I'm trying to grow thai basil (horapa and krapao), bird eye chili's and thai eggplants at a high as possible efficiency because we use them at our restaurant.

  • @Ecnerwal I was looking at the "Lampada Professionale Gavita PRO 1000 DE" at 138000lumen it seems very powerful... however 500 euros, yaiks that is a steep price for growing basil and such – Den Uil Oct 5 '15 at 11:25
  • ...exactly. Both the setup and running costs tend to favor shipping the plant products in most cases, unless there are very special circumstances. Lumens are human-eye-response weighted and favor yellow-green since the human eye is most sensitive there. Plants use light differently and tend to favor red and blue. I guess if nobody else has come up with a better one I'll take @GardenerJ 's advice and put the other comment into an answer. – Ecnerwal Oct 5 '15 at 11:45
  • Photosynthetically active radiation (PAR) is the number you want to use: en.wikipedia.org/wiki/Photosynthetically_active_radiation Get it too high and all your thylakoids en.wikipedia.org/wiki/Thylakoid will become unstacked, and your plant will start to suffer radiative damage. Maximum tolerance likely depends strongly on plant type. – Wayfaring Stranger Oct 6 '15 at 19:24

"As high as possible efficiency" in terms of ...what, exactly? Sure isn't going to be electrical cost if you are dumping in enough heat that you need artificial cooling as well as the power for the lights. Supplemental lighting in a greenhouse at least has the potential to make use of some of that heat in a positive way, but heating the greenhouse overnight is often enough of a fiscal drain to make the plant products excessively expensive anyway (depending on the exterior climate, of course - in milder "but still too cold for basil" climates less supplemental heat is required than where I'm at and base my greenhouse cost assumptions on.)
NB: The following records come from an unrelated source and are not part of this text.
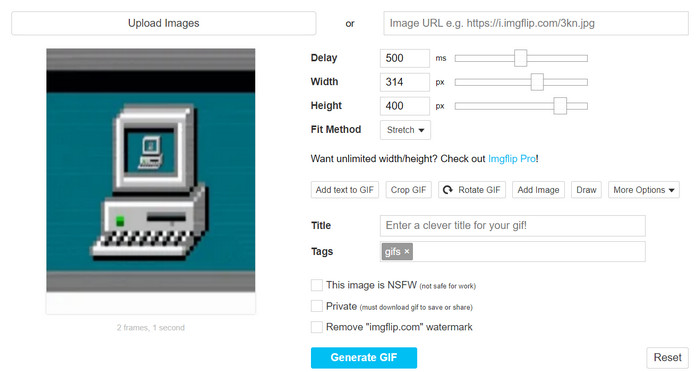The image size is (700, 372).
Task: Expand the More Options dropdown
Action: pos(644,190)
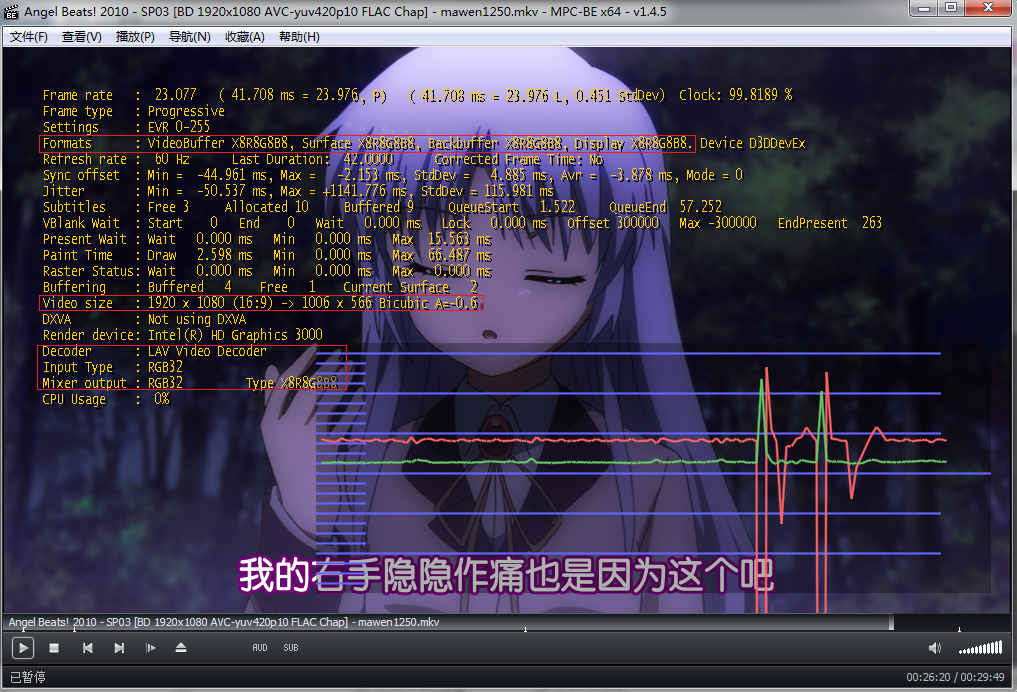The height and width of the screenshot is (692, 1017).
Task: Open the SUB subtitle track selector
Action: pos(290,648)
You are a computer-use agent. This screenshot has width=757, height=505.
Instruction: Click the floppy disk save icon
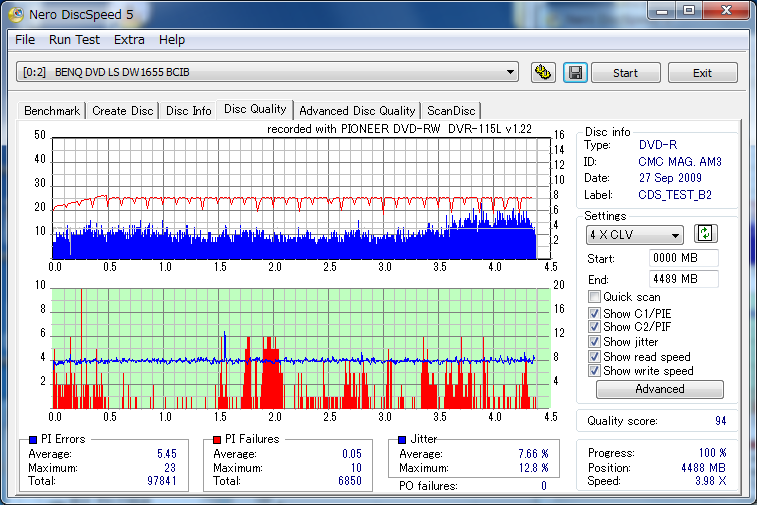tap(574, 72)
Mean midday solar radiation in Thailand in Springtime averages 800W/sq m and HPS lights are far from 100% efficient at converting electricity into light, so you ought to be safe if you can dispose of the heat. 800 "PAR Watts" (photosynthetically active radiation) per square meter should be "safe" if you can control the temperature, but might take 2500 watts of electrical input for HPS lights (and getting rid of 1700 watts of heat) based on some quick and shoddy research. MH might get you down under 2300 watts input for the same light to plants. But see below...

Revising (slightly) the shoddiness level of the (still pretty shoddy) research, perhaps a factor of 0.368 should be applied to the solar irradiance to get it's PAR fraction, leaving 295 PAR watts/sq m and revising the equivalent MH wattage down to ~850 and HPS to 950-ish.